Дух поворачивается в его сторону. Огромная грудастая фигура движется без малейшего трения: она словно парит, а не стоит на камне. Вокруг курятся и дымятся густые тучи. Окутанное вуалью или похожее на вуаль лицо склоняется, глаза чернее черного пристально смотрят на человека.
— Тебе надо видеть Великого Громовержца, Бессмертного над Бессмертными, Пеласгийского Зевса, Владыку Десяти Тысяч Храмов и Додонского святилища,[46] Отца богов и людей, Верховного Повелителя над Грозовыми Тучами, Того-Кто-Всеми-Командует?
— Ага, — отвечает Ахилл.
— По какому вопросу? — осведомляется Никта.
На этот раз мужеубийцу опережает Гефест:
— Пелид желает поместить в баки Целителя смертную женщину, о Праматерь первого черного бесполого яйца. Он хочет попросить Кронида, чтобы тот приказал Сороконожке воскресить царицу амазонок Пентесилею.
Богиня смеется. Если речи ее были подобны плеску волн о прибрежные скалы, то смех напоминает ахейцу зимнюю бурю, что воет над Эгейским морем.
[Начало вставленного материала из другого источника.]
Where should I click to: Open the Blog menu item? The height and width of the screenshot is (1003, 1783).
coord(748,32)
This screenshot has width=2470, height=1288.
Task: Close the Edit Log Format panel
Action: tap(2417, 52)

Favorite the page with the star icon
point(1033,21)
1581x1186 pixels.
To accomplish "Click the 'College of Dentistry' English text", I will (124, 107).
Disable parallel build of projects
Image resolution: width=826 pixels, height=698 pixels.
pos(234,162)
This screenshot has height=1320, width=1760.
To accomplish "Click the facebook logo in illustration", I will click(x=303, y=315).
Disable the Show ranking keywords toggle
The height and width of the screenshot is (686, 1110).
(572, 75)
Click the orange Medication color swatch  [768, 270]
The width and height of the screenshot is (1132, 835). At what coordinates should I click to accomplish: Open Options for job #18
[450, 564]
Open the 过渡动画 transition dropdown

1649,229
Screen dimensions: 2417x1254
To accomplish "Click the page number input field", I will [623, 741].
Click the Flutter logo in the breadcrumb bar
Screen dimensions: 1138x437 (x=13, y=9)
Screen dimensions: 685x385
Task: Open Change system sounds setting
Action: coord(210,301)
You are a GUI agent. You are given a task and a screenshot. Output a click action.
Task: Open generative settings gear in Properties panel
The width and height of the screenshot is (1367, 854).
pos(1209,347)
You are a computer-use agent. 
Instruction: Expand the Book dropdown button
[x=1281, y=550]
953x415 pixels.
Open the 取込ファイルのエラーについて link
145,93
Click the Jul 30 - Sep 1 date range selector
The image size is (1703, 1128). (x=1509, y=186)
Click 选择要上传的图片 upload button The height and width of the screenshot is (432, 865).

— Пентесилею? — хихикая, переспрашивает облаченная в черный наряд. — Безмозглую блондиночку, лесбийскую телку с большими сиськами? Во имя всех миллионов Земель, на кой тебе возвращать к жизни эту мускулистую девицу, Пелеев сын? В конце концов, я сама наблюдала, как ты насадил ее вместе с конем на громадное отцовское копье, будто шашлык на вертел.
— У меня нет выбора, — рокочет быстроногий. — Я полюбил.
Ночь усмехается снова.
— Полюбил? Ахиллес, который тащит в постель и рабынь, и плененных царских дочек, и похищенных цариц без разбора с такой же легкостью, как другие едят маслины, только косточки выплюнутые летят? Ты полюбил?